Skip to content
TorchRL - DQN
#!pip install torch
!pip install tensordict torchvision torchrl gymnasium==0.29.1 pygame av==12.0.0
Import the modules
import torch
import time
import matplotlib.pyplot as plt
from torchrl.envs import GymEnv, StepCounter, TransformedEnv
from tensordict.nn import TensorDictModule as TensorDict, TensorDictSequential as Seq
from torchrl.modules import EGreedyModule, MLP, QValueModule
from torchrl.collectors import SyncDataCollector
from torchrl.data import LazyTensorStorage, ReplayBuffer
from torch.optim import Adam
from torchrl.objectives import DQNLoss, SoftUpdate
from torchrl._utils import logger as torchrl_logger
from torchrl.record import CSVLogger, VideoRecorder
torch.manual_seed(0)
env = TransformedEnv(GymEnv("CartPole-v1"), StepCounter())
env.set_seed(0)
Set the parameters and hyperparameters
INIT_RAND_STEPS = 5000
FRAMES_PER_BATCH = 100
OPTIM_STEPS = 10
EPS_0 = 0.5
BUFFER_LEN = 100_000
ALPHA = 0.05
TARGET_UPDATE_EPS = 0.95
REPLAY_BUFFER_SAMPLE = 128
LOG_EVERY = 1000
MLP_SIZE = 64
Create the neural network for the value function and the value-module based on it.

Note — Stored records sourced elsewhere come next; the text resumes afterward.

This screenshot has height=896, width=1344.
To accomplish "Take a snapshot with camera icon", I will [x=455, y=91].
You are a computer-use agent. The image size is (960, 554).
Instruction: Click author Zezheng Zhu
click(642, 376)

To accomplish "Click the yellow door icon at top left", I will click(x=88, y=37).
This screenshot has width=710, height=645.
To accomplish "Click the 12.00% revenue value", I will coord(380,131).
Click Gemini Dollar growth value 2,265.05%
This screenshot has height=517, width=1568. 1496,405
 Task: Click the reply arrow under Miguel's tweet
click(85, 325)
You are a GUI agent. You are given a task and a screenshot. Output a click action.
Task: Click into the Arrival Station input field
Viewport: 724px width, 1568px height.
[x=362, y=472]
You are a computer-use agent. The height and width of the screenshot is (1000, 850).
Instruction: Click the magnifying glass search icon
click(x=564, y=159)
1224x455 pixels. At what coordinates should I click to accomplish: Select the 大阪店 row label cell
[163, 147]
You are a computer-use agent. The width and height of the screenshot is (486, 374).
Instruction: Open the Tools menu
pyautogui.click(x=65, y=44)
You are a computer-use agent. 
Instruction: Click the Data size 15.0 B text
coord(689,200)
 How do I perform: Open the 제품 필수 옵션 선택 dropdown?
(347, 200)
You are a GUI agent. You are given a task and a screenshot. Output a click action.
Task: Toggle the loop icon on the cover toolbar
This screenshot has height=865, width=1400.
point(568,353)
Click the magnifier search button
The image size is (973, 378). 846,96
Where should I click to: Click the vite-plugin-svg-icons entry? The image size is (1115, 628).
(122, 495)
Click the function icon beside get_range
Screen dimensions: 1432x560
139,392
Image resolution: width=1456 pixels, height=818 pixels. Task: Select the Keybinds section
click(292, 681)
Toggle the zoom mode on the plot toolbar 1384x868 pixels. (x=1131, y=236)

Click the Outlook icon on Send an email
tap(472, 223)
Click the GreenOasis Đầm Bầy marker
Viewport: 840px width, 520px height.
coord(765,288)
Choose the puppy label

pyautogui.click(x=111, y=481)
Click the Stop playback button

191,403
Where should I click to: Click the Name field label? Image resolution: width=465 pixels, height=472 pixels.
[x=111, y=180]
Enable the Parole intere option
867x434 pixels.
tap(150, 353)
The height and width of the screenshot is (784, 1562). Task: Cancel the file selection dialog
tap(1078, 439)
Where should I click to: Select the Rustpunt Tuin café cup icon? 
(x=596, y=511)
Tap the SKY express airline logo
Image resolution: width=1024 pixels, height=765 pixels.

value_mlp = MLP(out_features=env.action_spec.shape[-1], num_cells=[MLP_SIZE, MLP_SIZE])
value_net = TensorDict(value_mlp, in_keys=["observation"], out_keys=["action_value"])
Create the policy
policy = Seq(value_net, QValueModule(spec=env.action_spec))
exploration_module = EGreedyModule(
env.action_spec, annealing_num_steps=BUFFER_LEN, eps_init=EPS_0
)
policy_explore = Seq(policy, exploration_module)
Declare the data collector and the replay buffer
collector = SyncDataCollector(
env,
policy_explore,
frames_per_batch=FRAMES_PER_BATCH,
total_frames=-1,
init_random_frames=INIT_RAND_STEPS,
)
rb = ReplayBuffer(storage=LazyTensorStorage(BUFFER_LEN))
Declare the loss function and the optimizer
loss = DQNLoss(value_network=policy, action_space=env.action_spec, delay_value=True)
optim = Adam(loss.parameters(), lr=ALPHA)
updater = SoftUpdate(loss, eps=TARGET_UPDATE_EPS)